Westworld is an HBO series based on the 1973 movie of the same name. Westworld is an amusement park based on the Old West and set in a frontier town and its environs, where paying guests can come and play make-believe for a week or more. Their hosts are life-like robots programmed to interact with the guests to create one of many available storylines. Oh, and the guests can do anything they want to the hosts, including murder and rape, with no consequences. Hosts’ bullets don’t work on guests and the robots’ memories are wiped at the end of a story to begin again.

In the movie, there was a major glitch and the robots started killing the guests. In the TV show, it is more subtle. Some of the hosts are starting to recall some of the things that were done to them and are acting irrationally as a result. Some even recall the laboratory where they are repaired and examined for behavioral problems before being returned to the park. Add to that one particular guest played by Ed Harris, who is brutally torturing hosts in order to gain entry to a new level of the game, and you have the cruz of the show.

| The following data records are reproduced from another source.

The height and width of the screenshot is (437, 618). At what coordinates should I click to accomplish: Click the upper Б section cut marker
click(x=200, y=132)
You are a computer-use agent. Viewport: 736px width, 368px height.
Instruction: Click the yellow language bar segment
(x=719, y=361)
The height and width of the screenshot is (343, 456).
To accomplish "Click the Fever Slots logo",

The action goes back and forth between the game and the laboratory where scientists, engineers, and administrators work on the robots, and try to figure out any problems that are occurring. They also argue about upgrades and changes to be allowed or not. This section is a bit slow and tedious at times — the real action is in the park — but necessary to the plot and an understanding of what is actually going on.

One thing I find interesting about this show is that, while there was nothing like it in 1973, now I keep comparing Westworld to the holodecks of the Starship Enterprise. The difference, I suppose, is that holodecks can generally be shut down (although there have been some problems with that.) On Westworld, you’re dealing with individual robots spread over many square miles and the human creators and administrators with conflicting agendas.

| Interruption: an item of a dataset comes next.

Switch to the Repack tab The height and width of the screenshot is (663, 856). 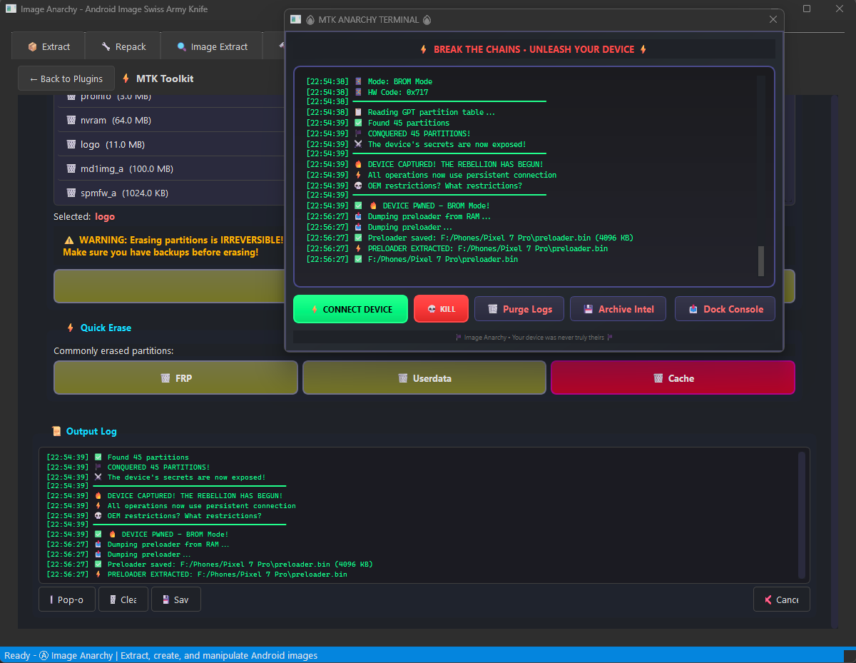pos(123,46)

There’s also the motivation of the guests. Many of them take advantage of the various women offered them, but the main goal seems to be cruelty. Not to the level of Ed Harris’ character, but many of them seem to enjoy shooting and killing the hosts, for no other reason than that they can. So, on that level the show speaks to human nature, or at least, to the type of men who pay to go to Westworld.

In any case, Westworld is intriguing enough that I will continue to watch it. I suggest you do the same.